Another risk is that of a quick redemption, which can lower the yield on a tax lien.  For example, if an investor buys a tax lien yielding 12% that's outstanding for only 6 months, the actual rate of return is 6%.

Perhaps the biggest risk is that the tax lien will not be redeemed and the investor will have to foreclose to recover its investment. Given historically high rates of redemption, especially on single-family residences that are owner-occupied and commercial properties with operating businesses, the risk that the investor will have to foreclose is relatively slim.

Still, it's essential to perform pre-purchase due diligence, just in case the investor winds up with the property. Liggett, who now serves as president of Distressed Real Estate Consulting Services, says his firm combs public and proprietary databases for detailed information on properties. He also gets broker price opinions and real-time photographs on some of the larger properties he's considering buying for clients.
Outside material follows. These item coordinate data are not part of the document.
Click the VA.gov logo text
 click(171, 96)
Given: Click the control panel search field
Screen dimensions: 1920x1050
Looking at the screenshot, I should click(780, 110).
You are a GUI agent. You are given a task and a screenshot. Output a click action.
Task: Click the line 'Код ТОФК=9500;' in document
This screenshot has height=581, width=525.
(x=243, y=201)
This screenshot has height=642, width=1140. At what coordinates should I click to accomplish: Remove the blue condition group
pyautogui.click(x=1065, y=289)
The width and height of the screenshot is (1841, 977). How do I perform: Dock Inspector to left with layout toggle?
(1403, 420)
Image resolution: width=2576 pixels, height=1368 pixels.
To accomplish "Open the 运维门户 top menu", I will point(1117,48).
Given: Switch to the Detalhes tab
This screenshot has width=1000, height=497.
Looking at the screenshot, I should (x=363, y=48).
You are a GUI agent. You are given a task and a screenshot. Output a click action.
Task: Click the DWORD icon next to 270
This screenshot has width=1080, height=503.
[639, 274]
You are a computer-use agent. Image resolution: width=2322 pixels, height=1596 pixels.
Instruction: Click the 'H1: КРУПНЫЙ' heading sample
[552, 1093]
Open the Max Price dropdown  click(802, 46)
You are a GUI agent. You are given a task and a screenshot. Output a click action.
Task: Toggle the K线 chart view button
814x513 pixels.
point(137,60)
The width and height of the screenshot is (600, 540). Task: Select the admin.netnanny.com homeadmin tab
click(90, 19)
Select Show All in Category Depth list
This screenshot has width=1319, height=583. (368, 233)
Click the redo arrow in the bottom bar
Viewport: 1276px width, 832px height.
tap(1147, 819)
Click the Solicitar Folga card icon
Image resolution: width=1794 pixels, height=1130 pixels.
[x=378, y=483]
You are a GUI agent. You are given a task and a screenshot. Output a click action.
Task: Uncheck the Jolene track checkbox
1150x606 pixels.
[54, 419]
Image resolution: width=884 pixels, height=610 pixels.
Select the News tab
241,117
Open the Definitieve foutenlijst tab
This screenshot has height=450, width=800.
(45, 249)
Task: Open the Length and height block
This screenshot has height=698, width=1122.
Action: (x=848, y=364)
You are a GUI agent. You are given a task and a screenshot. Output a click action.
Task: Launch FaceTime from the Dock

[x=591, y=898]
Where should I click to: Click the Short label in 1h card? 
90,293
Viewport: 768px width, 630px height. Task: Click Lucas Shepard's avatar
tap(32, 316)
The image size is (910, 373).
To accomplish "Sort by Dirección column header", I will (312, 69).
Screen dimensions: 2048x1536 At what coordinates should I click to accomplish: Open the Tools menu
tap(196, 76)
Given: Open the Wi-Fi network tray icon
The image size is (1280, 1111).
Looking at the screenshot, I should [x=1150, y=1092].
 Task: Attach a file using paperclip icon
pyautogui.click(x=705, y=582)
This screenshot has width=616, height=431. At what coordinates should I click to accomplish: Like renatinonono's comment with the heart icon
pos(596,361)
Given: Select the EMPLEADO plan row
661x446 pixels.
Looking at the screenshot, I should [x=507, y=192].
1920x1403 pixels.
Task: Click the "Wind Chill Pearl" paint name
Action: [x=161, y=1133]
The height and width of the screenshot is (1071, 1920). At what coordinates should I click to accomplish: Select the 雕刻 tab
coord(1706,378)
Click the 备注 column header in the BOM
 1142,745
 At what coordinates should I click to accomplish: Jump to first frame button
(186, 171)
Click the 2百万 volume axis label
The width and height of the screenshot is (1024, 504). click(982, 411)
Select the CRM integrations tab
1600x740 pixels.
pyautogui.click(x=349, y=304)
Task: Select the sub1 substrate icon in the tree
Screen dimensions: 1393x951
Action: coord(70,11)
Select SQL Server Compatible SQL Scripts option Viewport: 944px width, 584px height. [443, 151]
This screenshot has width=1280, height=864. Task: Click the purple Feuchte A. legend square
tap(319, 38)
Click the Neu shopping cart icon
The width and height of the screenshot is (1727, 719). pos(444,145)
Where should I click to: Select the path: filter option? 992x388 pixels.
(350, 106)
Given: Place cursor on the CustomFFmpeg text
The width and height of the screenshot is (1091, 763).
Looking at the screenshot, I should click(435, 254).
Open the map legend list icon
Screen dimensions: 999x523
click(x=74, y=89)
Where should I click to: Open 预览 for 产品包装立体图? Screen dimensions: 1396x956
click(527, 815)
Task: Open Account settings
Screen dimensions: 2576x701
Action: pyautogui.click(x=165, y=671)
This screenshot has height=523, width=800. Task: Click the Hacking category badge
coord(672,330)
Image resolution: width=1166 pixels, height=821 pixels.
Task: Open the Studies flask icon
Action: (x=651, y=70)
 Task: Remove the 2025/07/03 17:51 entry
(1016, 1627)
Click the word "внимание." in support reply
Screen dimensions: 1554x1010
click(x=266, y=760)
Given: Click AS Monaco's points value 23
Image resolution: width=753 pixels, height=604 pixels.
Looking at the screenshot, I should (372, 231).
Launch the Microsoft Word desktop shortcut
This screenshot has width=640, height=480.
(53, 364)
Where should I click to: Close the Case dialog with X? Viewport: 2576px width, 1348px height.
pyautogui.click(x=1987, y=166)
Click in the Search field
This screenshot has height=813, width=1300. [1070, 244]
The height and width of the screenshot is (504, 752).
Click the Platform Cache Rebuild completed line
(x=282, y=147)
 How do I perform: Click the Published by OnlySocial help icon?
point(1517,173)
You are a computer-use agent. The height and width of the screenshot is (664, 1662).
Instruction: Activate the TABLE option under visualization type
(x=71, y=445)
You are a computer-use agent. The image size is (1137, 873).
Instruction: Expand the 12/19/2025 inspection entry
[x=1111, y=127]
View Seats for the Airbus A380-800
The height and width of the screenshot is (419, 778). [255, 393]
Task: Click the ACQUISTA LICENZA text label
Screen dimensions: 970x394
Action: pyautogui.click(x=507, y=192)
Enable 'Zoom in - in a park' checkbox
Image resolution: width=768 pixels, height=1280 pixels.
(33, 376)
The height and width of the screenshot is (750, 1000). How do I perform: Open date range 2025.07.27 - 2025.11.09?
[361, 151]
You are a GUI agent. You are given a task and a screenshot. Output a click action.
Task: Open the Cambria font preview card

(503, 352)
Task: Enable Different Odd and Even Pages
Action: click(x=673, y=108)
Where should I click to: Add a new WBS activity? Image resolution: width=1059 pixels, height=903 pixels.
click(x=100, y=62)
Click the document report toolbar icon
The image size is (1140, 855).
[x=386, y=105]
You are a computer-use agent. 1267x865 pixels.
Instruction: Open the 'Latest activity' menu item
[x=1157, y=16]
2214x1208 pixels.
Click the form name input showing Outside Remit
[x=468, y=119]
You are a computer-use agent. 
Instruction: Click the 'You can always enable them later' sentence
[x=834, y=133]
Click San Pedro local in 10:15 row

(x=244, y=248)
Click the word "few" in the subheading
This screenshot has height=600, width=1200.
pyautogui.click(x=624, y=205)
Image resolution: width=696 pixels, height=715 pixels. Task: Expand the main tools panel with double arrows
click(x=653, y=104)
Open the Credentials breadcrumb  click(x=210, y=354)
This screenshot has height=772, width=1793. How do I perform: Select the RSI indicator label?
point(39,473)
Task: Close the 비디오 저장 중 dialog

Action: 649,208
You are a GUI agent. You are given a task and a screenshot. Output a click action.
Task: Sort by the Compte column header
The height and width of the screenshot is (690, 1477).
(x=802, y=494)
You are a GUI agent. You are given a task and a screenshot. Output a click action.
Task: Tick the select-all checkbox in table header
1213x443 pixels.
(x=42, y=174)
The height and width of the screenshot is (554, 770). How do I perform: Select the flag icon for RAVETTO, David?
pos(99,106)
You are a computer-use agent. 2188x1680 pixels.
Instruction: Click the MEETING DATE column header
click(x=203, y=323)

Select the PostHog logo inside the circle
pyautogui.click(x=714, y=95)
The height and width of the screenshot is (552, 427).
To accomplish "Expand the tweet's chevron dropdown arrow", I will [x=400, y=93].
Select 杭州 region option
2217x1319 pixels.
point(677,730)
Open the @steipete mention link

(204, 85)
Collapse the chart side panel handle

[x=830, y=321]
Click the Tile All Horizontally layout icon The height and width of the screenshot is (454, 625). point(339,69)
Liggett recommends repeating the due diligence process before starting foreclosure proceedings, because of the time lag between the initial due diligence and when the investor acquires the property.  "A lot can happen to a property, good and bad, in that time period," he says.

There's one more important consideration if advisors and their clients decide the potential rewards of investing in tax liens outweigh the risks-taxes.  The bad news is that profits from tax lien investing are taxed as ordinary income. The good news is that IRS rules permit investing in tax liens within tax-advantaged retirement accounts.

Friedman says one solution is to set up a multi-member LLC and make one of the members a self-directed IRA. His firm provides this service to wealthy investors. "It can be done, it's just a little tricky.  High-net-worth individuals know better than any of us that it's not how much you make, it's how much you keep," he says.

A Controversial Investment
According to NTLA Executive Director Brad Westover, most local governments fund about 35% to 85% of their budgets through real estate taxes. When property owners don't pay their taxes, city and county governments have only three choices:  reduce services, increase taxes on those who do pay or borrow to cover budgetary shortfalls.

While auctioning off tax liens may cause hardship for property owners who must pay interest on their tax debt, the counter-argument is that local governments need cash flow to provide basic services, such as policing, fire protection and public education.

Nevertheless, the perception that investors are taking advantage of hapless property owners is one reason that most investors establish limited liability companies, trusts or other entities to bid on tax liens. Family offices and affluent investors in particular may not want to be publicly identified with an industry that critics say benefits from the economic misfortune of others.

The U.S. Department of Justice has recently prosecuted several high-profile cases of illegal bid rigging at tax lien auctions.  Some cases still under investigation allegedly involve tax lien servicers, hedge funds and banks.